Cerebras provides multiple Grafana dashboards to help you monitor your cluster.

Depending on your role, you may see some or all of the following dashboards described here.

Cluster Admin Dashboards

These dashboards are intended for administrators and cluster operators.

You’ll see a cluster-wide view of available resources (CSx systems, nodes, switches, links) and their health. Additionally, these dashboards highlight cluster problems at a glance, categorizing them as errors (requiring immediate attention) or warnings (potential issues).

Click on resource links to view a resources’ respective dashboard with associated metrics.

Session Admin Dashboards

These dashboards are intended for session owners who need to monitor the utilization and health of a session’s resources and job statuses.

You’ll see a session-specific view of the job queue, available resources (CSx systems, nodes, switches, links), and their health.

Click on resource links to navigate to specific Resource Details dashboards or Job Admin dashboards to access detailed metrics and job status info.

Job Admin Dashboards

These dashboards are intended for users who want to monitor the status of a job and troubleshoot, if needed.

You’ll see a single job in the dashboard with metrics on system utilization and the resources in use. The Job Debug dashboard highlights potential causes of failures and the Job Network Debug dashboard drills down on network resources in use by the job.

Click on resource links to navigate to Resource Details dashboards and their associated metrics.

Resource Details Dashboards

These dashboards are intended for administrators and cluster operators who want to view specific cluster resources and the ports/links that connect them.

You’ll see detailed metrics for cluster resources including CSx systems, nodes, servers, and connecting ports. The metrics cover CPU utilization, memory availability, thermal readings, network performance, link states, and device error counters.

Access Grafana

Ensure you have access to the user node in the Cerebras Wafer-Scale cluster. If you encounter system configuration issues, contact Cerebras Support.

Set Up Port Forwarding

Run the following command to start a port-forwarding SSH session through the user node from your machine:

ssh -L 8443:grafana.<cluster-name>.<domain_name>:443 myUser@usernode

This command forwards traffic through local port 8443. You can use any unoccupied port on your machine.

Get Access Credentials

  1. Ask your system administrator to set up the Grafana database. URLs follow this format: grafana.<CLUSTER-NAME>.<DOMAIN_NAME>. For example: grafana.mb-systemf102.cerebras.com.
  2. Obtain authentication credentials (username and password) from your system administrator.
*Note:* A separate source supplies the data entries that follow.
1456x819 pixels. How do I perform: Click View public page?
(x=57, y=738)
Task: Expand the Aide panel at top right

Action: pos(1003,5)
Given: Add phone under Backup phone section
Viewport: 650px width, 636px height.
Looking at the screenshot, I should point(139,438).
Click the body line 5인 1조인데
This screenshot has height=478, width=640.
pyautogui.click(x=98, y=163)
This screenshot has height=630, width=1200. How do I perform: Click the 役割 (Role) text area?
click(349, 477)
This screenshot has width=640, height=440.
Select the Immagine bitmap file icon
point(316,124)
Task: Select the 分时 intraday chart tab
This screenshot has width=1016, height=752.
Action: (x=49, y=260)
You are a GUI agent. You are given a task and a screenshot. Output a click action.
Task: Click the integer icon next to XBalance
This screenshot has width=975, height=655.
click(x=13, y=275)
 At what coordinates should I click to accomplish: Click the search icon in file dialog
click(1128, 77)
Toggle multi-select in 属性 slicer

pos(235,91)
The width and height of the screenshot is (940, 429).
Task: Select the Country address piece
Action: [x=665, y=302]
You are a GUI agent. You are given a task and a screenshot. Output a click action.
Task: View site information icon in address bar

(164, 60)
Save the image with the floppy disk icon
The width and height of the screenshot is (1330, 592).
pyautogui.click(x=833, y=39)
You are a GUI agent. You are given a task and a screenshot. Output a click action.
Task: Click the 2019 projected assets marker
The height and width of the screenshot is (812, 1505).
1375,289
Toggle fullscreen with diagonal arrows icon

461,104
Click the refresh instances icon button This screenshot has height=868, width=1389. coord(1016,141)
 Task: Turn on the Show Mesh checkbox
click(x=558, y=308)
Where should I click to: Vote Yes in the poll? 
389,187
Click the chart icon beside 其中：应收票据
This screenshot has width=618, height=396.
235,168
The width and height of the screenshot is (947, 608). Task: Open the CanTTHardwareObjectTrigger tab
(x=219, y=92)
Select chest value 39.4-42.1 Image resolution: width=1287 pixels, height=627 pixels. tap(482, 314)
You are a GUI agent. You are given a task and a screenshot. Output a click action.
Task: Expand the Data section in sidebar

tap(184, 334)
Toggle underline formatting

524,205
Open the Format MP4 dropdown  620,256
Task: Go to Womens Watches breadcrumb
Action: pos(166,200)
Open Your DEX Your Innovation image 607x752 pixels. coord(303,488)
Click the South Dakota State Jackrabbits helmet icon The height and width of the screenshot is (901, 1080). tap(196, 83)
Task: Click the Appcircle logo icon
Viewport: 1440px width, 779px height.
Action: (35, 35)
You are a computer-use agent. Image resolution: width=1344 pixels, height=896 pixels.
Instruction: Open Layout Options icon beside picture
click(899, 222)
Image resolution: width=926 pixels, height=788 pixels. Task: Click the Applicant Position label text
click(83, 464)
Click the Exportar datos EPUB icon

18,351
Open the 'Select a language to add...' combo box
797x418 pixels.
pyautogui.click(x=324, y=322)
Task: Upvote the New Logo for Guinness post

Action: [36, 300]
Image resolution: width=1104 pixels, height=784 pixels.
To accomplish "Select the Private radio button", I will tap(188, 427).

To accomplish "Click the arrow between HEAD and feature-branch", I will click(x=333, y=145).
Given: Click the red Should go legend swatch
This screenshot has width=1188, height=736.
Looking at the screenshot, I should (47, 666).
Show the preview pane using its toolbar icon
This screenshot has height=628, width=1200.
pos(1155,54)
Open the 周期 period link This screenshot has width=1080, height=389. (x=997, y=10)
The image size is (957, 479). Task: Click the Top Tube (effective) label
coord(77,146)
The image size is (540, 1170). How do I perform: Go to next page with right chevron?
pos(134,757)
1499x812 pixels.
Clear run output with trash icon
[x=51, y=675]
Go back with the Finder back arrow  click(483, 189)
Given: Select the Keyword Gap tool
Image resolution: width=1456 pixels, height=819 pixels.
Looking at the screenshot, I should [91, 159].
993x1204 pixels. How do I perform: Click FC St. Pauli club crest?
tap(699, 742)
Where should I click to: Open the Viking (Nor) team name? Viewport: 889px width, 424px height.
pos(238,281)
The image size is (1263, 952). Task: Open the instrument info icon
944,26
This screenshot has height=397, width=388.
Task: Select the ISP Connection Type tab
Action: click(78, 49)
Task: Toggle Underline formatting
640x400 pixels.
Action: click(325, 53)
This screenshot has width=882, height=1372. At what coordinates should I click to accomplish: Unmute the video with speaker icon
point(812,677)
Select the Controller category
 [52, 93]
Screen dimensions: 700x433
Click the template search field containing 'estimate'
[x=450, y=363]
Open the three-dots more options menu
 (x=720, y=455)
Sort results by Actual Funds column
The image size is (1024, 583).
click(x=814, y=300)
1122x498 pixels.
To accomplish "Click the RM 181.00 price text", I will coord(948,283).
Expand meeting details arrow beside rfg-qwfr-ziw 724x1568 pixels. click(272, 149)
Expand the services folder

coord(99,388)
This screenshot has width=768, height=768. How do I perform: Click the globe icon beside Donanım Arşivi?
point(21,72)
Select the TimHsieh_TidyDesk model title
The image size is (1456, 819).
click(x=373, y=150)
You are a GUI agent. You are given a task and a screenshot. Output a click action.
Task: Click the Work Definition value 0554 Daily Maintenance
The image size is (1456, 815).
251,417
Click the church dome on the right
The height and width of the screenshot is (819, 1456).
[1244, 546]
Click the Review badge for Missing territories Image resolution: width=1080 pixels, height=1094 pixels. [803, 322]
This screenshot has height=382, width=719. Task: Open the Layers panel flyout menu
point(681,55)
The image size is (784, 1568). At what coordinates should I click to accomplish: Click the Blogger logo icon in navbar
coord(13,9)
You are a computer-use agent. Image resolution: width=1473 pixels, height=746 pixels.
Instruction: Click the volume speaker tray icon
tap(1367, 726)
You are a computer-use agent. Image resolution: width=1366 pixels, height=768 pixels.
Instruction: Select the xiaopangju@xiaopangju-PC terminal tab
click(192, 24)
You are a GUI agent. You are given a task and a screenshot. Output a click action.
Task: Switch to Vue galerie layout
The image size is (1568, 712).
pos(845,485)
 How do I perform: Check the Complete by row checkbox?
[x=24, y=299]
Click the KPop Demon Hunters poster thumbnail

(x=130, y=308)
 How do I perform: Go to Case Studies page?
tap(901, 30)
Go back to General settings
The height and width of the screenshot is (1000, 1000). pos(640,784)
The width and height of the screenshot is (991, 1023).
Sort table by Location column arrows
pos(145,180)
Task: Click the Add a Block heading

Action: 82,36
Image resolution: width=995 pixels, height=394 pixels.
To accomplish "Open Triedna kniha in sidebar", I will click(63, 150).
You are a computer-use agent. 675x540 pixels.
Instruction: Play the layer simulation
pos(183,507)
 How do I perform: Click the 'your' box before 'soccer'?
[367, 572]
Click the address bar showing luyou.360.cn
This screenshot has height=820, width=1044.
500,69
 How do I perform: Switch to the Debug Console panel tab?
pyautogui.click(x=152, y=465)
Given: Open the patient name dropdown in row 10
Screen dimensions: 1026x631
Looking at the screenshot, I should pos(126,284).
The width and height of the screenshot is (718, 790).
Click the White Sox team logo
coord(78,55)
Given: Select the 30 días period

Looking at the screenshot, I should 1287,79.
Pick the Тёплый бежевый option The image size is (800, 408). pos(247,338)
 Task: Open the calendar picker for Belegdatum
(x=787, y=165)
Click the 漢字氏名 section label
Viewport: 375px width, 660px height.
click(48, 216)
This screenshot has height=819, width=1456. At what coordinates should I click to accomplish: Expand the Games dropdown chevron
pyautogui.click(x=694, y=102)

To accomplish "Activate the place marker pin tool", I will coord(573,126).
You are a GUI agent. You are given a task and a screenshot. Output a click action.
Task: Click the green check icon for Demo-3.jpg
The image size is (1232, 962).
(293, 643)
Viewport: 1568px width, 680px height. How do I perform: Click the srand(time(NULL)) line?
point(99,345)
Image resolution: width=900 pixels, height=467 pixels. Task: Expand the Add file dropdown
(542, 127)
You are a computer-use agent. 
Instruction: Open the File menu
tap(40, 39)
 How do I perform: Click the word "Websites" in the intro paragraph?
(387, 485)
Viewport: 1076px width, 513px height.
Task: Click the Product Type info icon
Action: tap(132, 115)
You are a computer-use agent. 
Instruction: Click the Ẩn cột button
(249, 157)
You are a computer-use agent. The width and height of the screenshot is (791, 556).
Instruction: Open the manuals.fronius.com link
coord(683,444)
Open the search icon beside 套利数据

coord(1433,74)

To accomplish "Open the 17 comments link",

Add the Grafana TLS Certificate

The Grafana TLS certificate is located at /opt/cerebras/certs/grafana_tls.crt on the user node. This certificate is copied during the user node installation.

Download it to your local machine and add it to your browser’s keychain.

On Chrome with MacOS

  1. Open Preferences > Privacy and Security > Security > Manage Certificates.
  2. Add grafana-tls.crt to the System keychain and set it to Always Trust.

Update the Hosts File

Edit your local machine’s /etc/hosts file to point the user node’s IP address to Grafana:

<USERNODE_IP> grafana.<cluster-name>.<domain_name>

Open Grafana

Navigate to the Grafana dashboards using the following URL:

https://grafana.<cluster-name>.<domain_name>